Discussion Stroke causes bladder dysfunction in up to 60% of patients.2,12,13 Most of the lower urinary tract symptoms due to stroke are overactive bladder (urinary urgency and frequency), but in the acute phase, up to 5% of patients may show transient urinary retention.12 In addition, stroke at the brainstem or infratentorial lesions tend to show large PVRs and/or urinary retention.2 Both the right and left hemisphere are involved in bladder dysfunction. Studies have shown that the prefrontal cortex, anterior and middle cingulate cortex, supplementary motor area and insular cortex (ie, anterior half of the brain) are structures relevant to the higher control of micturition.1 3 This is also true in stroke cases, since patients with sensory aphasia (Wernicke’s aphasia, temporal lobe lesion) or those with hemianopsia (occipital lobe lesion) seldom have bladder dysfunction.2,12,13 In contrast, little is known about the parietal sensory cortex for bladder function in humans. Our case is unique in that his right parietal infarct led to immediate (1) bladder sensory impairment during filling and (2) an underactive detrusor (bladder weakness, without apparent prostate hyperplasia) during voiding, which were confirmed by urodynamic recording and ameliorated during the course of recovery. He also showed a
decrease in superficial and deep sensations on the left side of the body, and mild slowing of sensory evoked potentials as evoked by the left tibial nerve. Previously, a similar case was reported by Petersen et al.8 Petersen’s case 3 was an 87-year-old man who suffered from left parietal infarct.

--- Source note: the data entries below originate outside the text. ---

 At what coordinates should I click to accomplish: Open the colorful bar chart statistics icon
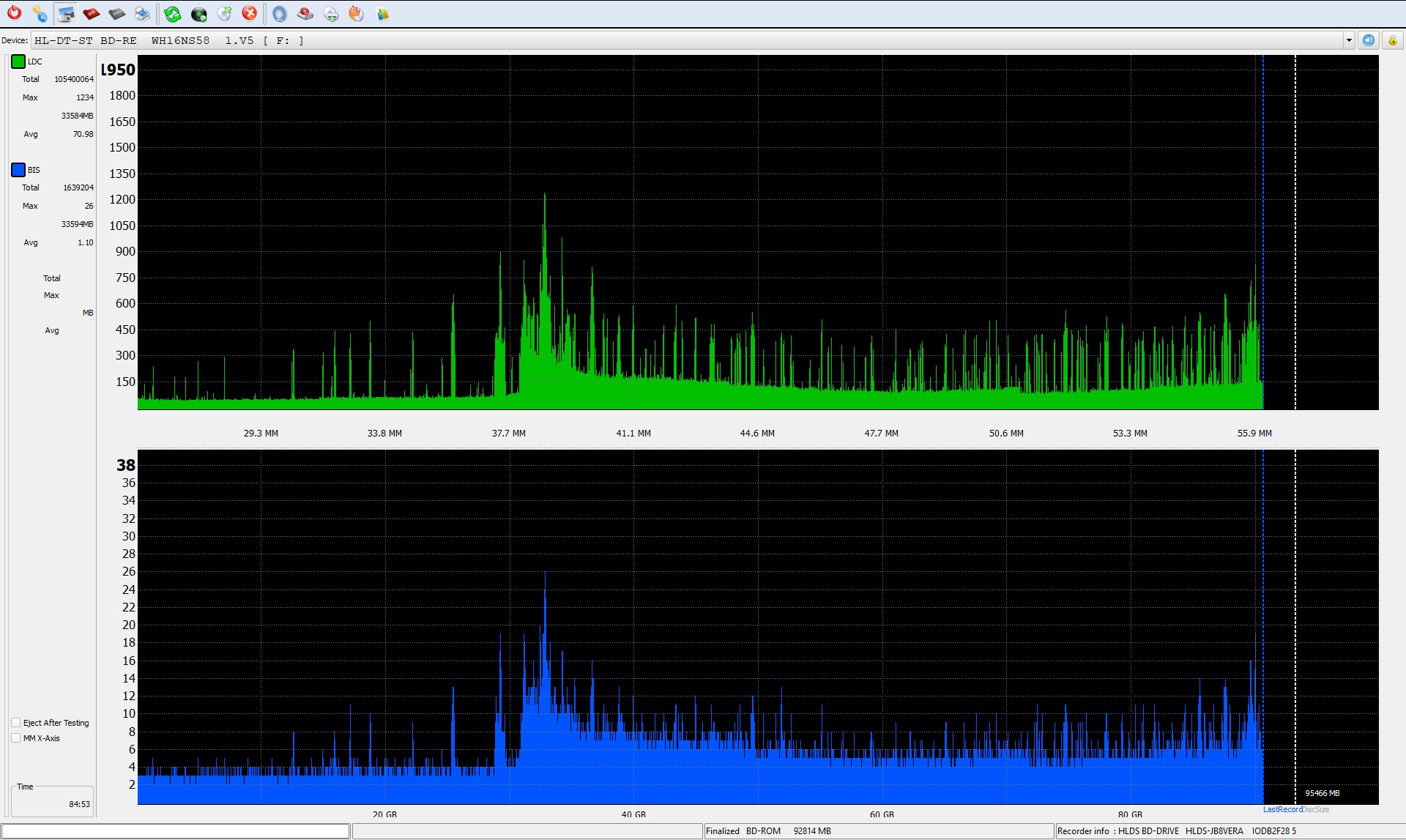(x=382, y=13)
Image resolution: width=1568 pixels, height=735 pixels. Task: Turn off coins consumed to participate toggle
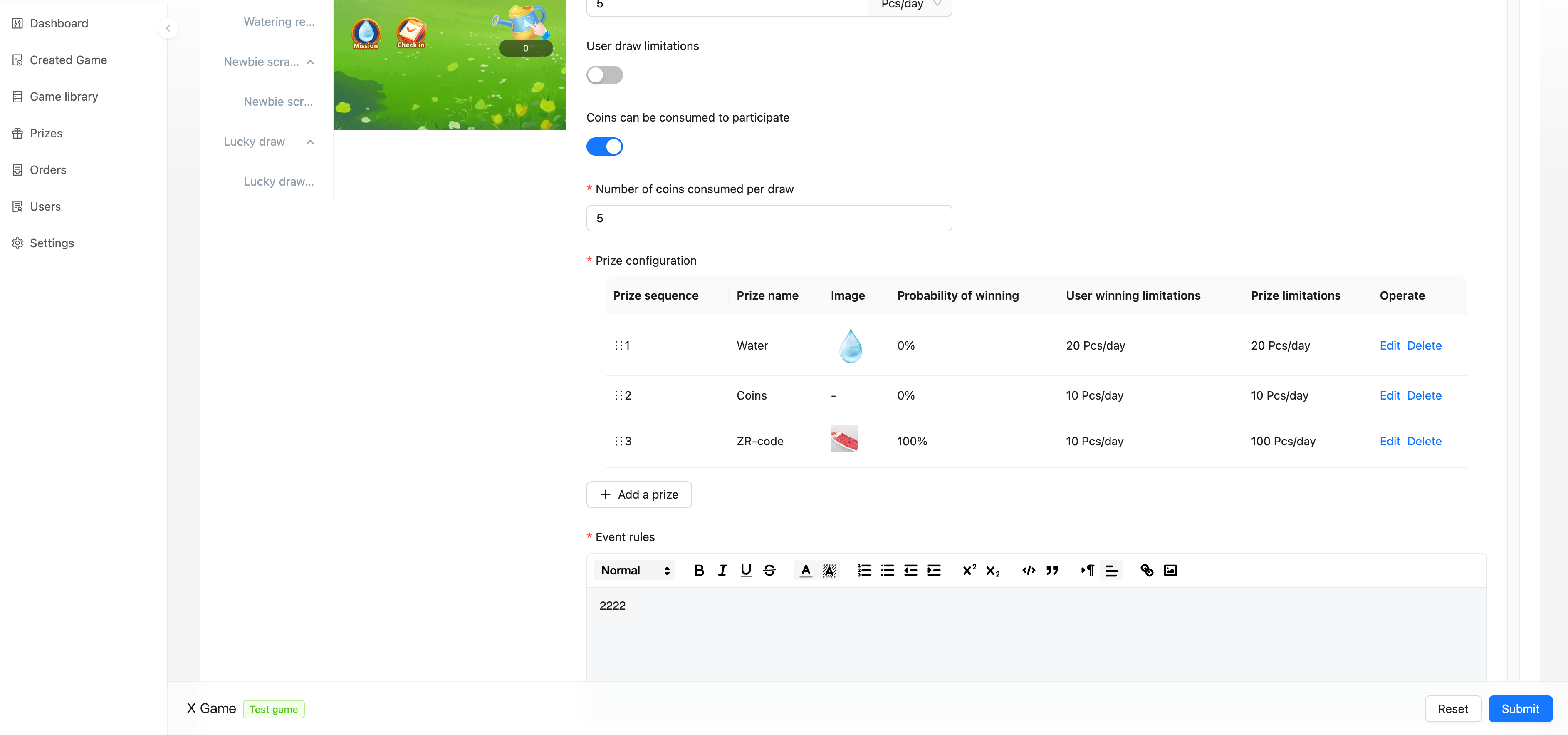[604, 147]

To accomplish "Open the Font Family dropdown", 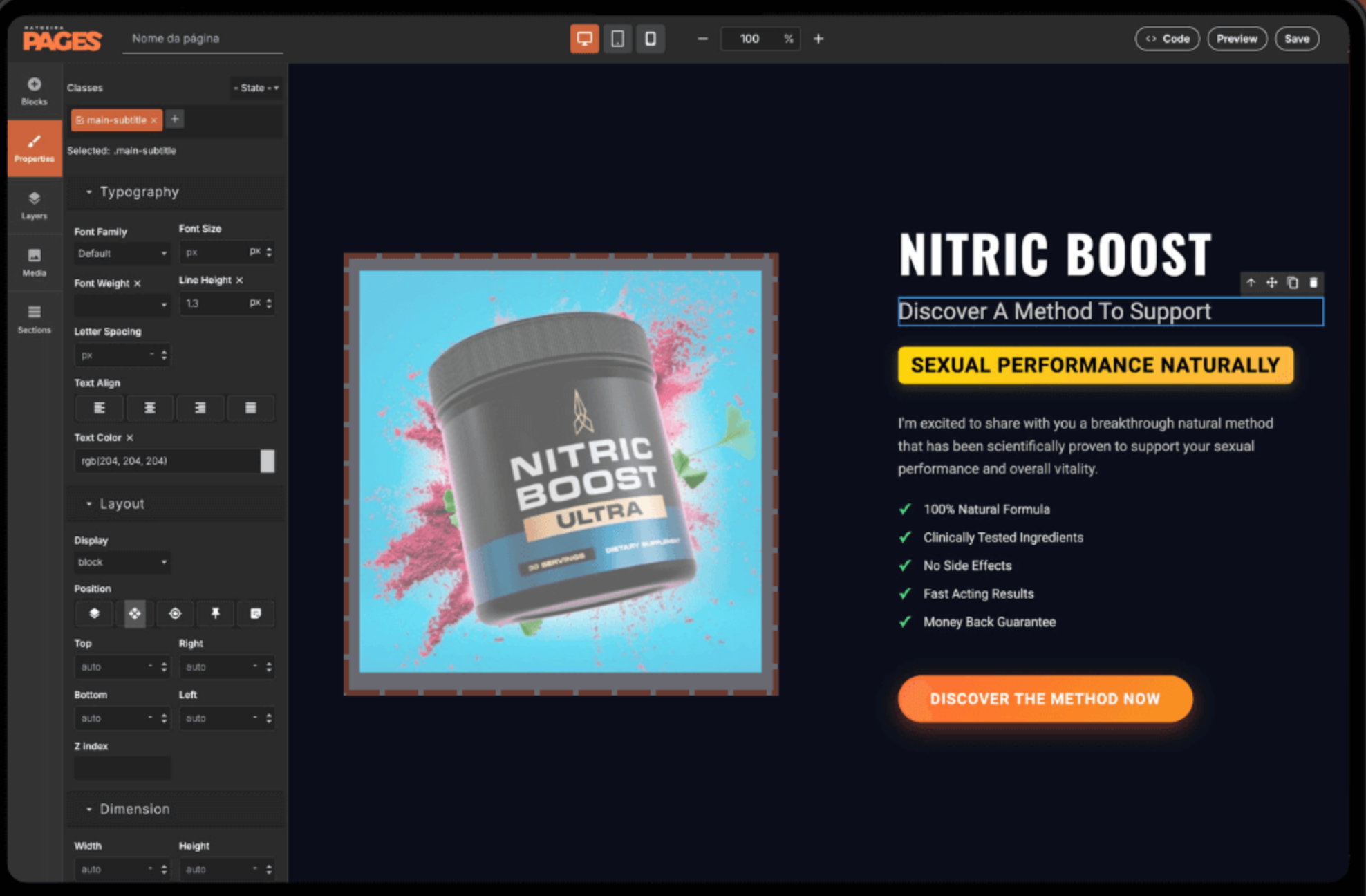I will pos(122,254).
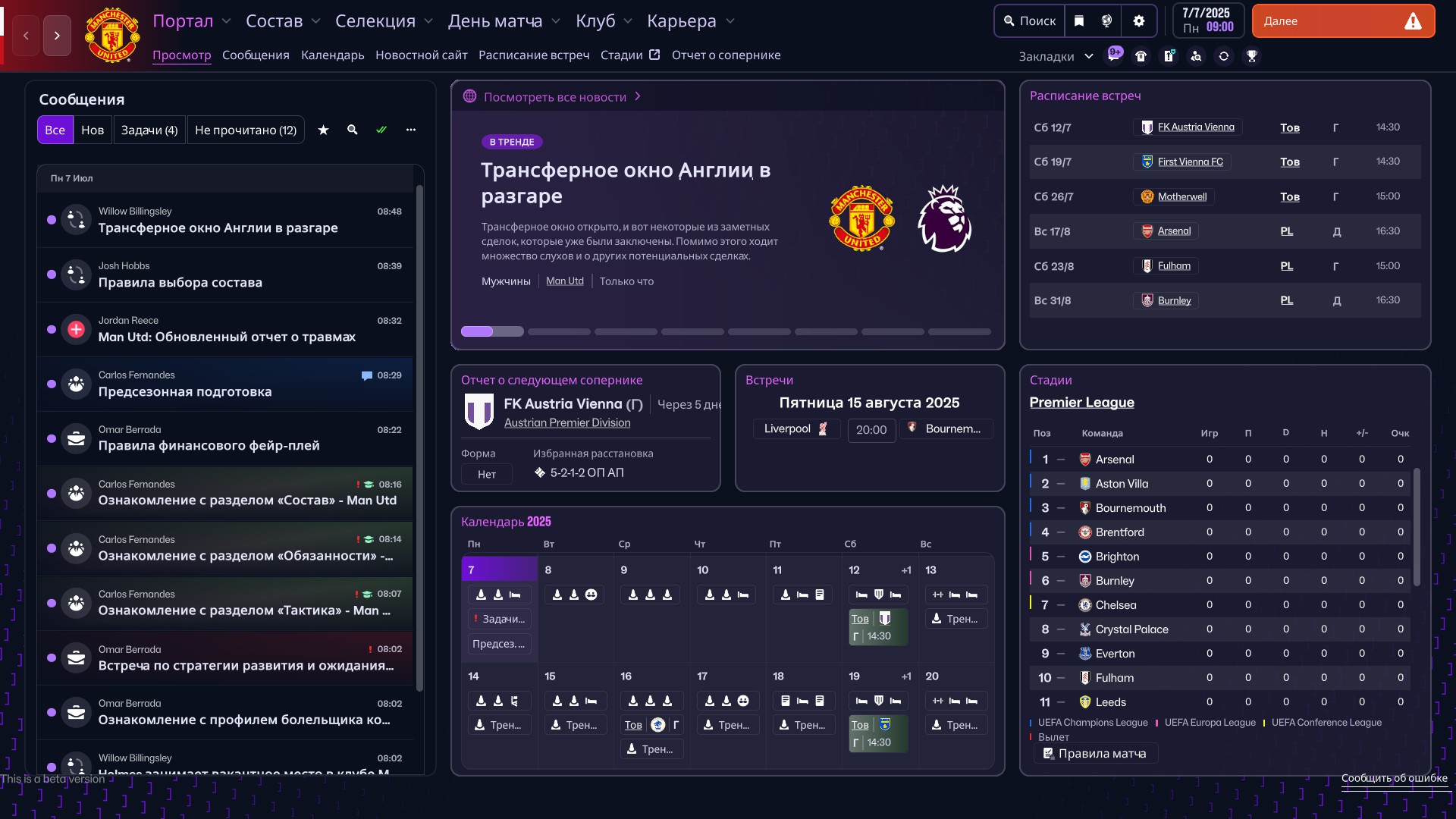The image size is (1456, 819).
Task: Open the 'Premier League' standings link
Action: click(x=1081, y=402)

He showed prolonged first sensation at 450 mL, and had a large PVR of 150 mL, presumably due to an underactive detrusor, both findings similar to ours. The combination of bladder sensory loss and underactive detrusor has not been well documented.14 In particular, we did not know the exact mechanism of underactive detrusor in our patient. However, it is reasonable to assume that triggering/initiation of bladder contraction needs appropriate sensory input from the lower urinary tract.10 It has been documented that a dorsal rhizotomy interrupts the micturition reflex15 and lessens detrusor overactivity in patients with intractable urinary incontinence. Sensory deafferentiation within the brain might have interfered with voluntary voiding in our patient. In conclusion, we describe a case of a man who, immediately after a right parietal ischemic stroke, showed bladder sensory decrement during filling and an underactive detrusor during voiding, both of which soon ameliorated during the course of his treatment.
Conflict of Interest The authors have no conflicts of interest to declare.